The Scholar Gypsy Matthew Arnold Poems Summary & Analysis

The Scholar Gypsy
The Scholar Gypsy

The Scholar Gypsy Summary

 

The speaker of “The Scholar-Gypsy” described a remarkable rural setting in the pastures, with the city of Oxford very far away. He sees the shepherd and works in the field, reaping the harvest, then tells the shepherd that he will stay there until Sunday, enjoy the view and study the towers of Oxford. All the while, he would keep his book by his side.

 

His book tells the famous story of Joseph Glanville, a poor Oxford student who dropped out of school in a group of gypsies. Once he was immersed in their community, he learned the secrets of their business.

 

Shortly afterward, two associates of the Scholar-Gypsy at Oxford found him and he told them about the general Gypsy type of education, which emphasizes strong imagination. He planned to stay with the gypsies until he learned everything he could, then revealed their secrets to the planet.

 

Continue the story of Speaker Pandit-Gypsy by regularly interrupting in saying his own surprise. Every once in a while people would claim to have seen him in Berkshire style. The speaker imagined him as a shady figure expecting a “spark from heaven” that is somewhat like everyone else on earth. The speaker even claims to have seen the Alem-Gypsy once, though two hundred years have passed since his story first resonated in the halls of Oxford.

 

Despite this longest period of your time, the Speaker does not believe that the Pundit-Gypsy could have died, since he gave up the life of a mortal man, the things that led men to death: “Repetitive shock, again / again the power of a tired strong soul.” In order to do so, the pundit-gypsy does not suffer from such “shocks”, but rather from “sick fatigue, free from doubt”. He has escaped the dangers of recent life, which is slowly growing and destroying a kind of “strange disease” in men.

 

The speaker concludes by requesting that the pundit-gypsy avoid anyone infected with this “disease”, lest he also becomes infected.

 

The Scholar Gypsy Analysis

 

Although this poem discovers one of Arnold’s signature themes – depressing monotony and recent life’s hard work – it works uniquely with this narrative. There are two levels of storytelling to add to the poem: the pundit-gypsy, the speaker who clings to the ideas emanating from that single personality.

 

Both levels of the story relay an equal message: the scholar-gypsy escapes modern life and transcends life. As he usually does, here Arnold criticizes modern life as even the most modern man wearing the most clothes. His choice of the word “disease” speaks for itself as it implies that this lifestyle is contagious. Even those who try to avoid modern life will eventually become infected.

 

This poem, like other poems during this compilation, discusses the dangers of consistency with poetry. What makes Alem-Gypsy so powerful is that he is not the only one who wants to avoid modern life – many want to try that. More importantly, he is willing to completely refute a common society in the interest of its transcendence, willing to enjoy real uniqueness and still be a neighbor of society as that idea has an underlying rather pessimistic worldview.

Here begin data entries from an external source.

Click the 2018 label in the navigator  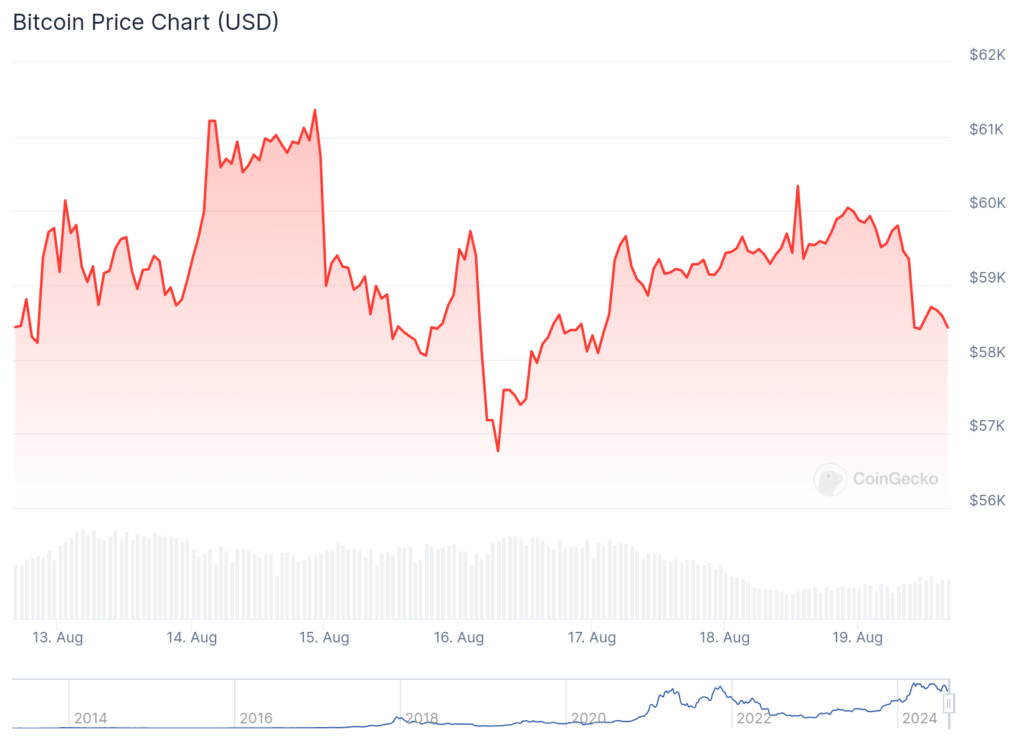[421, 718]

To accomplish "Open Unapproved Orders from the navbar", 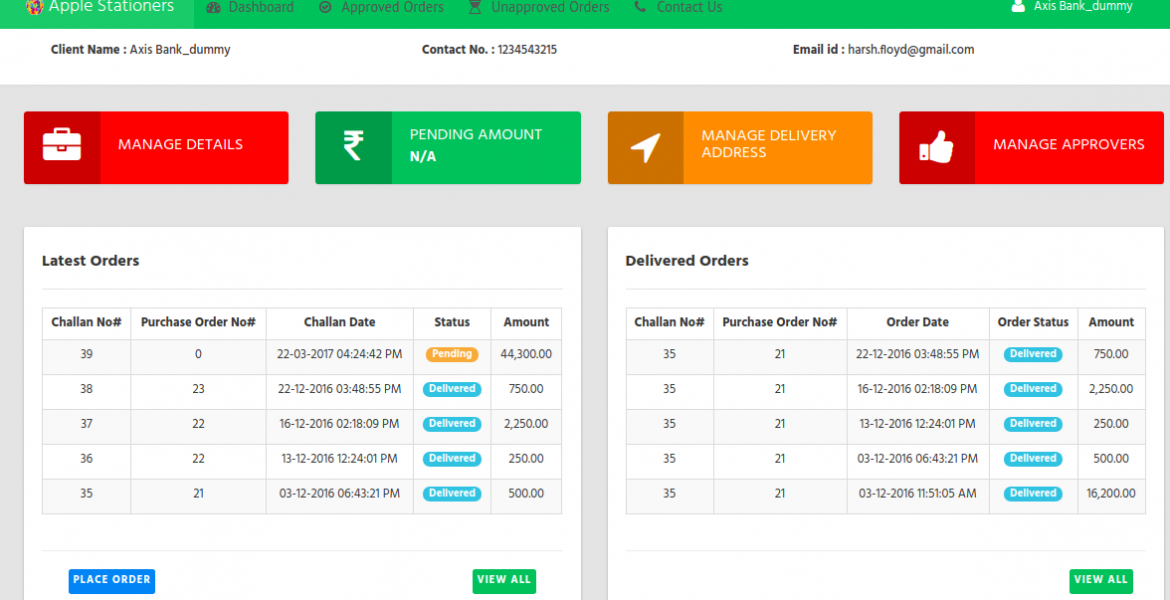I will (549, 6).
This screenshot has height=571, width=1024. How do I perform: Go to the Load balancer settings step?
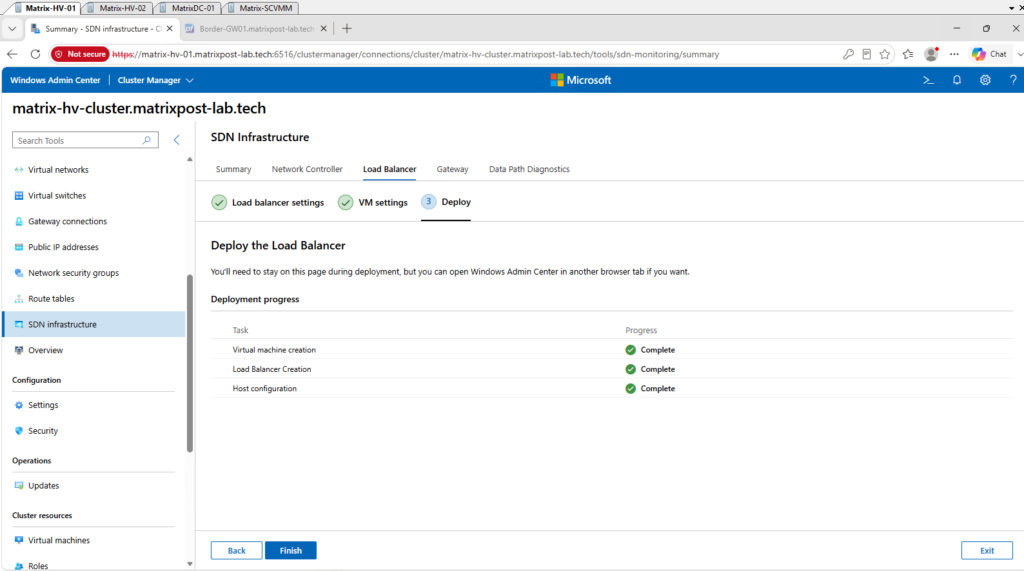click(268, 203)
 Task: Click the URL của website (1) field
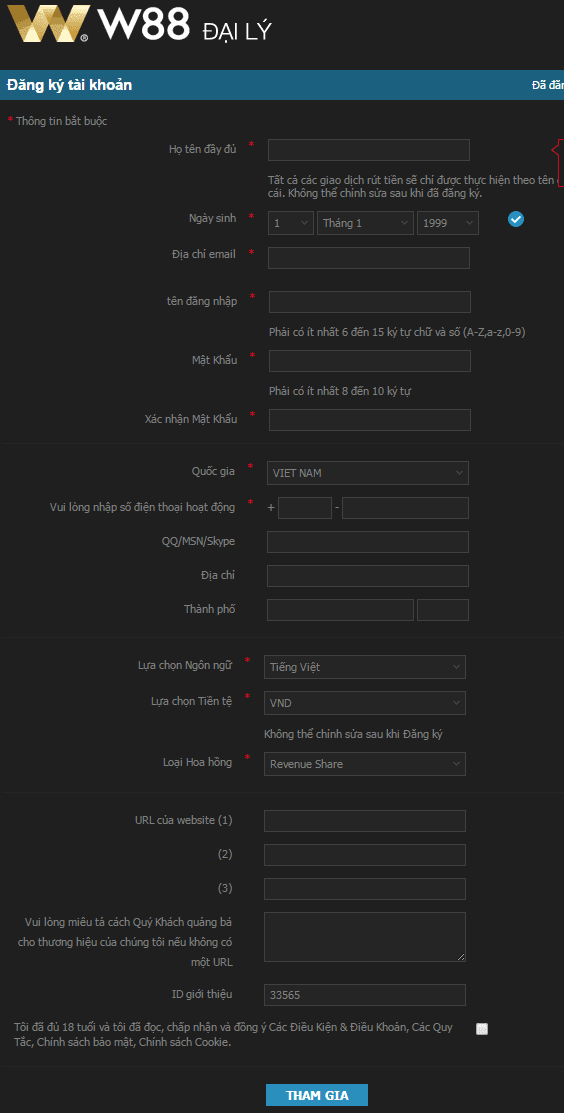pyautogui.click(x=364, y=821)
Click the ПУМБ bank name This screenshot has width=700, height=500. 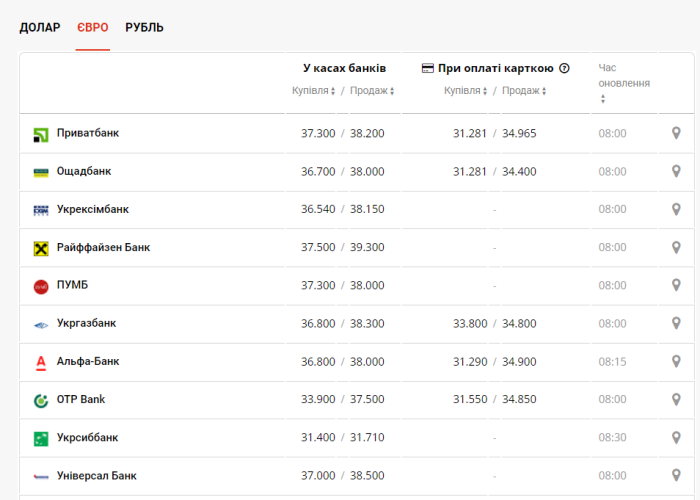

The pundit-gypsy has to go back completely above Oxford to become this great personality, which represents learning and modernity here. And yet the poem as a whole is far more optimistic than many of Arnold’s works, obviously because it suggests that if we are willing to pay that cost, we will surpass it. It sets it apart from poetry like “A Summer Night” which explores an equivalent theme but laments the value of isolation for the need for individuality.

 

For all his praise, the speaker clearly failed to provide the power to reject the planet. The setting helps to establish his conflicting feelings. The poem begins with a picture of peaceful, lifeless rural life, a region where men always behave like them. They need to stay away from the dangers of modernity to priestly imagery always associated with poetry with a kind of innocence and purity, free humanity in harmony with nature. The speaker was called to the sector to think of this kind of life, the possibility of acting because the scholar-gypsy did.

 

And yet he is also studying the Oxford Towers, which (as mentioned above) represent a rapidly changing, rigidly structured world that the scholar-gypsy has abandoned. Arnold has clearly articulated the speaker’s divided priorities through this clear position. At the same time that he admires the pundit-gypsy, he can’t go back to the perfectly fashionable world. It’s an equivalent conflict that plagues the speakers of “A Summer Night”.

 

Thus, the poem as a whole presents Arnold’s internal contradictions, his desire to measure a distinct life but unable to fully resist society. Now in his life.